TASK DETAILS: Word for word, set down every line of the entries below from the line with "410-779-6160 (931, 66)" to the line with "Política de Cookies (879, 949)", including both, and no other line.

THE INPUT:

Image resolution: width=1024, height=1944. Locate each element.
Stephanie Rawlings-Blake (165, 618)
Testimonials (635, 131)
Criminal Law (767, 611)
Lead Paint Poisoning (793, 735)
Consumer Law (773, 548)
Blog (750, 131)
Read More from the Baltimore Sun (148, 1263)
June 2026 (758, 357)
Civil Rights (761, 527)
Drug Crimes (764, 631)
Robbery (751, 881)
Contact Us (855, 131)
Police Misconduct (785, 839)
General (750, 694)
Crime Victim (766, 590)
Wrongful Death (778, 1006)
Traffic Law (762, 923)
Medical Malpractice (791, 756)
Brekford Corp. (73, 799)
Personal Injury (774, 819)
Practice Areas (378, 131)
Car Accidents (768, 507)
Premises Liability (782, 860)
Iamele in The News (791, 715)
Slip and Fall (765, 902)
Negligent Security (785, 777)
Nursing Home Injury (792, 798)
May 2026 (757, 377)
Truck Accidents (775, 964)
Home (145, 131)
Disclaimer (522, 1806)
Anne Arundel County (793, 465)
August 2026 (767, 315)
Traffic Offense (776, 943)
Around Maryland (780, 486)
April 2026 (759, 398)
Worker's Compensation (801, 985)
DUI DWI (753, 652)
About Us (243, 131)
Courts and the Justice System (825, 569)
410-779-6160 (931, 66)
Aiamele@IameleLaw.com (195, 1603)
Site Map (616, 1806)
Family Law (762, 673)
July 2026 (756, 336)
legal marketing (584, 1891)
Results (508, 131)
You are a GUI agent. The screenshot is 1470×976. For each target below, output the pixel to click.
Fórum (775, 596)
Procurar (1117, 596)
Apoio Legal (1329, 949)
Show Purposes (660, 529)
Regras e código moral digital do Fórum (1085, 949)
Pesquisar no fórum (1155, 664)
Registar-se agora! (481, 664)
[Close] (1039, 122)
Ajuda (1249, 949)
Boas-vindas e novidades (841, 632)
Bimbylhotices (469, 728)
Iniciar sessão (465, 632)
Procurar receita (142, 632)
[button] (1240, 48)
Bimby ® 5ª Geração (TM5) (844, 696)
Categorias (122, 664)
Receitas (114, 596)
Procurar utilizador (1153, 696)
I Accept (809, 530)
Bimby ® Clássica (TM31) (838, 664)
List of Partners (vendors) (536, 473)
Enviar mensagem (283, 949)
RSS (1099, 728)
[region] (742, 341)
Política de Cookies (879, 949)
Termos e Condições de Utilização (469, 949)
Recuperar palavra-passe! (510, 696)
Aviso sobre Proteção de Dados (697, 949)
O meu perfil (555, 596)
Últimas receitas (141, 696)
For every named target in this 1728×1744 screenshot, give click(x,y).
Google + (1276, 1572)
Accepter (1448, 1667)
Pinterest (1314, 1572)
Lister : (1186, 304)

SOLUTION TO THIS TASK:
410-779-6160 (931, 66)
Aiamele@IameleLaw.com (195, 1603)
Site Map (616, 1806)
Family Law (762, 673)
July 2026 (756, 336)
legal marketing (584, 1891)
Results (508, 131)
You are a GUI agent. The screenshot is 1470×976. For each target below, output the pixel to click.
Fórum (775, 596)
Procurar (1117, 596)
Apoio Legal (1329, 949)
Show Purposes (660, 529)
Regras e código moral digital do Fórum (1085, 949)
Pesquisar no fórum (1155, 664)
Registar-se agora! (481, 664)
[Close] (1039, 122)
Ajuda (1249, 949)
Boas-vindas e novidades (841, 632)
Bimbylhotices (469, 728)
Iniciar sessão (465, 632)
Procurar receita (142, 632)
[button] (1240, 48)
Bimby ® 5ª Geração (TM5) (844, 696)
Categorias (122, 664)
Receitas (114, 596)
Procurar utilizador (1153, 696)
I Accept (809, 530)
Bimby ® Clássica (TM31) (838, 664)
List of Partners (vendors) (536, 473)
Enviar mensagem (283, 949)
RSS (1099, 728)
[region] (742, 341)
Política de Cookies (879, 949)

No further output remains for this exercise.